If $$2\sin^3 x + \sin 2x \cos x + 4\sin x - 4 = 0$$ has exactly $$3$$ solutions in the interval $$\left[0, \frac{n\pi}{2}\right]$$, $$n \in \mathbb{N}$$, then the roots of the equation $$x^2 + nx + (n - 3) = 0$$ belong to :

Let $$\alpha = \arcsin\!\left(\dfrac{2}{3}\right)$$.
Given $$2\sin^{3}x+\sin 2x \cos x+4\sin x-4=0$$.

Use $$\sin 2x = 2\sin x \cos x$$ and $$\sin^{2}x = 1-\cos^{2}x$$:

$$2\sin^{3}x = 2\sin x(1-\cos^{2}x)=2\sin x-2\sin x\cos^{2}x$$

$$\sin 2x \cos x = 2\sin x\cos^{2}x$$

Adding these inside the equation, the $$\pm2\sin x\cos^{2}x$$ terms cancel:

$$\bigl(2\sin x-2\sin x\cos^{2}x\bigr)+2\sin x\cos^{2}x+4\sin x-4=0$$

$$6\sin x-4=0 \;\;\Longrightarrow\;\; \sin x=\dfrac{2}{3}$$

General solutions of $$\sin x=\dfrac{2}{3}$$ are

$$x = \alpha + 2k\pi \quad\text{and}\quad x = \pi-\alpha+2k\pi,\;k\in\mathbb{Z}$$

$$x_1 = \alpha$$

$$x_2 = \pi-\alpha$$

$$x_3 = 2\pi+\alpha$$

$$x_4 = 3\pi-\alpha$$

(and so on, two roots in every length-$$2\pi$$ interval).

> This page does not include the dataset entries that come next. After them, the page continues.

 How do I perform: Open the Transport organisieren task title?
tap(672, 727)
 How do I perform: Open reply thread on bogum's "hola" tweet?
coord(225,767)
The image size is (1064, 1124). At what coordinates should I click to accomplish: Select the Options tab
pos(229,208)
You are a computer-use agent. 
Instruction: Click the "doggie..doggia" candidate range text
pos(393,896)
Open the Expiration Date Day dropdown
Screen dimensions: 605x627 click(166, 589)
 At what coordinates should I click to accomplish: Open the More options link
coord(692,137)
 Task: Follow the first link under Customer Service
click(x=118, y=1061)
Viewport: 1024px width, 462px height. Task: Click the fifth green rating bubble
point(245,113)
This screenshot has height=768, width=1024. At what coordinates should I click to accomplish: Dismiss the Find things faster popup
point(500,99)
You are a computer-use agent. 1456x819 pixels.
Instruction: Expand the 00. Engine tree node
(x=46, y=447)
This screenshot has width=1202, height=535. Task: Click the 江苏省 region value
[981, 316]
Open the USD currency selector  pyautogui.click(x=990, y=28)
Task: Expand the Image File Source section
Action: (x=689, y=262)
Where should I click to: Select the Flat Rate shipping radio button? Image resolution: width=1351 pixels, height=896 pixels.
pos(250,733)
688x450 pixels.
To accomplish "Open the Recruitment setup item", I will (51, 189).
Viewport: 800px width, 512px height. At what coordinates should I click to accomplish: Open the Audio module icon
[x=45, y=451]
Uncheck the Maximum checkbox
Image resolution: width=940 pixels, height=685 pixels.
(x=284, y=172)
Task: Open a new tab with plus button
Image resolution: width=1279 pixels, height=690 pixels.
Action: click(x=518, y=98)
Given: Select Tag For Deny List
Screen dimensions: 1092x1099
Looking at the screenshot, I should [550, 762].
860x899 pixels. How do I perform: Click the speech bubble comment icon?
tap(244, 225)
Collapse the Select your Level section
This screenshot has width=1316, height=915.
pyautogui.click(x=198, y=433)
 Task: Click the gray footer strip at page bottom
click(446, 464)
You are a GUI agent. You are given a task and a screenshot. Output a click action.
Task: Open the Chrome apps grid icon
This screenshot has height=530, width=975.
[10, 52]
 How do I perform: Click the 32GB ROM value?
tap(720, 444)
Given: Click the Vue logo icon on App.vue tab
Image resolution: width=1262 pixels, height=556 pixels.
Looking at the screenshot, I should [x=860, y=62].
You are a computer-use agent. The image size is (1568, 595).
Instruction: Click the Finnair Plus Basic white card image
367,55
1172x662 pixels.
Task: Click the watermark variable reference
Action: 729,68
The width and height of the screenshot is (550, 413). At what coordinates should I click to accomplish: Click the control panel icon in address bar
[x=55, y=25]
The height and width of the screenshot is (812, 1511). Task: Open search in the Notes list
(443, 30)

The interval upper end is $$L=n\dfrac{\pi}{2}$$. To have exactly three solutions we need

$$2\pi+\alpha \;\le\;L\;\lt\;3\pi-\alpha\;-(1)$$

$$2\pi+\alpha \approx 6.2832+0.7297 = 7.0129$$

$$3\pi-\alpha \approx 9.4248-0.7297 = 8.6951$$

The factor $$\dfrac{\pi}{2}\approx1.5708$$. Divide the inequalities in $$(1)$$ by $$\dfrac{\pi}{2}$$:

$$\dfrac{7.0129}{1.5708}\;\le\;n\;\lt\;\dfrac{8.6951}{1.5708}$$

$$4.463\;\le\;n\;\lt\;5.533$$

With $$n\in\mathbb{N}$$, the only possible value is

$$n = 5$$
Put $$n=5$$ in $$x^{2}+nx+(n-3)=0$$:

$$x^{2}+5x+2=0\;-(2)$$

Discriminant $$\Delta = 5^{2}-4\cdot1\cdot2 = 25-8 = 17$$

Roots of $$(2)$$ are

$$x=\dfrac{-5\pm\sqrt{17}}{2}$$

$$x_{1} = \dfrac{-5+\sqrt{17}}{2}\approx\dfrac{-5+4.123}{2}\approx-0.438$$

$$x_{2} = \dfrac{-5-\sqrt{17}}{2}\approx\dfrac{-5-4.123}{2}\approx-4.562$$

Both roots are negative, so they lie in the interval $$(-\infty,0)$$.